Côte D’Ivoire gained its independence from France in 1960. Through 1993, Félix Houphouët-Boigny ruled the country, after which a coup by Robert Guei, popular protest to install Laurent Gbagbo, and two civil wars (with one ongoing today) have deeply shaken the presidential republic. A French colony in the early twentieth century, Côte D’Ivoire maintains French as its official language. Meanwhile, its largest ethnic group is Akan, similarly to its neighbor Ghana. Today, about 21 million people live in the nation, including about 300,000 internet users. That 1.4% of the population mainly live in and around the major coastal city of Abijan, the country’s largest, where several major fiber optic submarine cables land. Still, there persists a discernible gap between the Abidjan hub and the agricultural upland regions in terms of access to and adoption of the internet and other ICTs. While use of the internet has risen at a steady pace over the last decade, it remains a future endeavor for many.
However, foreign investment and internal diversification have lessened recently, in part due to political violence, and in part due to corruption and competition in key markets.
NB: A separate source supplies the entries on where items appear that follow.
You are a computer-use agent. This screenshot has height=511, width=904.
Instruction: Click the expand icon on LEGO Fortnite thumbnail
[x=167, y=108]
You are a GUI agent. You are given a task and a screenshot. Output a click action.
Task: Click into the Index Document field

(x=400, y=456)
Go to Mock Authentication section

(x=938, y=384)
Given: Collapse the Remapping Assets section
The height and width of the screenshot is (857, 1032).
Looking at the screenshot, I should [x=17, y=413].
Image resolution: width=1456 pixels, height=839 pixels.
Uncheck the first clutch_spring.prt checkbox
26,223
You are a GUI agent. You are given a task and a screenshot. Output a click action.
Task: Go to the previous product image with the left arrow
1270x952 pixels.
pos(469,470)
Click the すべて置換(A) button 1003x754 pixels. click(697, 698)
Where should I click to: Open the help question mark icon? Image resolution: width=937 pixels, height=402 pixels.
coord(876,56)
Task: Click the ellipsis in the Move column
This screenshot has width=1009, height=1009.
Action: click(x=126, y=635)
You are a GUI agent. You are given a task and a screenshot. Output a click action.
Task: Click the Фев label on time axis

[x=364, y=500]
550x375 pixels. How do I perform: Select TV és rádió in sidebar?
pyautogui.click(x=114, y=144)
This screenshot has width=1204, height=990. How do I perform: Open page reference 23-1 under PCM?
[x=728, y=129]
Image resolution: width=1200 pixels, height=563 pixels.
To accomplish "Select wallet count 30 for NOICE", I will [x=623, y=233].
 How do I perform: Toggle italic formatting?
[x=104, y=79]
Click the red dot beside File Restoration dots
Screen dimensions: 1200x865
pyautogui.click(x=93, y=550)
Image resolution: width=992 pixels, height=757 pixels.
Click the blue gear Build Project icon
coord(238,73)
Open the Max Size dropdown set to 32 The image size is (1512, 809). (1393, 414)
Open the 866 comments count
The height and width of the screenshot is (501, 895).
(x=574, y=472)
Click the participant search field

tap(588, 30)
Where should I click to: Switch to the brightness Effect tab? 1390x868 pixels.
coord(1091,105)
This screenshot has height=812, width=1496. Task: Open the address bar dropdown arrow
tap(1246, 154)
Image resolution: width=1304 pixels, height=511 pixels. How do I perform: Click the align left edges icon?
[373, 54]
Côte D’Ivoire’s major export has traditionally been cocoa, of which it is the world’s largest exporter. In the region, only Nigeria surpasses the country for the amount of goods exported.Nevertheless, Ivorians enjoy one of the highest per capita incomes in the region. Their telecommunications infrastructure is also well-developed by African standards, with over four million mobile phone users. The extent to which mobile phone users and internet users overlap is unclear. Though Côte D’Ivoire was among the earliest Sub-Saharan countries to achieve full Internet connectivity, its infrastructure has been maintained by very few entities. There are five ISPs in the country, including the two largest, Afnet and Arobase Telecom, who provide most of the fixed-broadband access available. The effects of limited competition in the marketplace for ISPs and other telecom companies — along with the anticipation of complete liberalization of the voice over IP (VoIP) markets — have been tied closely both to the state’s intimate economic relationship with France (which provides the bulk of foreign direct investment) and to the slow process of political restabilization since 1999’s coup. Cocoa exports to France have been met by French investment in ICT infrastructure. Meanwhile, the advent of national policies and their enforcement has been slow to congeal.
Complications in the Ivorian technoscape extend to its smaller-scale institutions. In the absence of cohesive, overarching technology policy, governance in the sector has fallen largely to a mix of international standardization bodies and to local organizations. The international groups, such as the ITU and ISO, implement both open and proprietary standards, while the local groups, which include public and private universities along with business development groups and professional associations, tend to foster practices geared towards the growth of ICT access and use on the ground. For example, cyber-cafes have proliferated in Côte D’Ivoire since 2003, allowing those who can afford the equivalent of fifty cents per hour to get online conveniently. Freedom of speech is taken seriously in national legislation here, though the abiding pragmatic constraints on expression, such as the nebulous degree to which professional standards for journalism other than broadcast radio are enforced, predict that further development of ICTs and their governing institutions will remain slow and difficult through this decade.